Important
You are viewing documentation for an older version of Confluent Platform. For the latest, click here.
Protobuf Schema Serializer and Deserializer¶
This document describes how to use Protocol Buffers (Protobuf) with the Apache Kafka® Java client and console tools.
Protobuf Serializer¶
Plug the KafkaProtobufSerializer
into KafkaProducer
to send messages of Protobuf type to Kafka.
When providing an instance of a Protobuf generated class to the serializer, the serializer can
register the Protobuf schema, and all referenced schemas. For referenced schemas,
by default the serializer will register each referenced schema under a subject with the same name
as the reference. For example, if the main schema references “google/protobuf/timestamp.proto
”,
then the timestamp schema will be registered under a subject named “google/protobuf/timestamp.proto
”.
This behavior can be customized by providing a custom ReferenceSubjectNameStrategy
to the serializer.
The interface looks like this:
public interface ReferenceSubjectNameStrategy extends Configurable
{
/**
* For a given reference name, topic, and message, returns the subject name under which the
* referenced schema should be registered in the schema registry.
*
* @param refName The name of the reference.
* @param topic The Kafka topic name to which the message is being published.
* @param isKey True when encoding a message key, false for a message value.

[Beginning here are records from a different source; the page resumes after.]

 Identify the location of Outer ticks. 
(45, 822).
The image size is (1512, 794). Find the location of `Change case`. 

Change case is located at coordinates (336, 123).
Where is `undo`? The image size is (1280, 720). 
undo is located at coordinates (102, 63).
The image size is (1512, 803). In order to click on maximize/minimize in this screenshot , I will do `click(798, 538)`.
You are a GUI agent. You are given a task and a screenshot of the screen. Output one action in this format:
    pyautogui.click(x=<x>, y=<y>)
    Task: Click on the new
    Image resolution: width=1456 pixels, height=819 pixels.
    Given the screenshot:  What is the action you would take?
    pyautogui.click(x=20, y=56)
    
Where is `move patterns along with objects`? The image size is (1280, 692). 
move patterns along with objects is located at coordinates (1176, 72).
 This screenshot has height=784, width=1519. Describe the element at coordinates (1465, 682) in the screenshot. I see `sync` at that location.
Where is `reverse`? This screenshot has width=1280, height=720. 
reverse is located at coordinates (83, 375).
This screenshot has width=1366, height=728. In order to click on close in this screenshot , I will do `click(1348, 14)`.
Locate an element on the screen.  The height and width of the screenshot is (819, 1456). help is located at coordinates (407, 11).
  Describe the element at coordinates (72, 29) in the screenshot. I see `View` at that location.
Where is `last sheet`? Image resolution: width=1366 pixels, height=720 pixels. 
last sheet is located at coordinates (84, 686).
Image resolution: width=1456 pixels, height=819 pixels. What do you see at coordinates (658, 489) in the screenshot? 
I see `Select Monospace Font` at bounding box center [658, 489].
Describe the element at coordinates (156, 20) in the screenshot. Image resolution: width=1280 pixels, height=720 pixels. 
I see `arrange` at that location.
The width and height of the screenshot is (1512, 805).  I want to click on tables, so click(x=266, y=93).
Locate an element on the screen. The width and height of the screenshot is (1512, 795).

* @param schema The referenced schema.
* @return The subject name under which the referenced schema should be registered.
*/
String subjectName(String refName, String topic, boolean isKey, ParsedSchema schema);
}
For example, suppose you have the following schema.
syntax = "proto3";
package com.acme;
import "other.proto";
message MyRecord {
string f1 = 1;
OtherRecord f2 = 2;
}
The above schema references other.proto
, which looks like this:
syntax = "proto3";
package com.acme;
message OtherRecord {
int32 other_id = 1;
}
The code below creates an instance of the MyRecord
class that is generated by the Protobuf compiler.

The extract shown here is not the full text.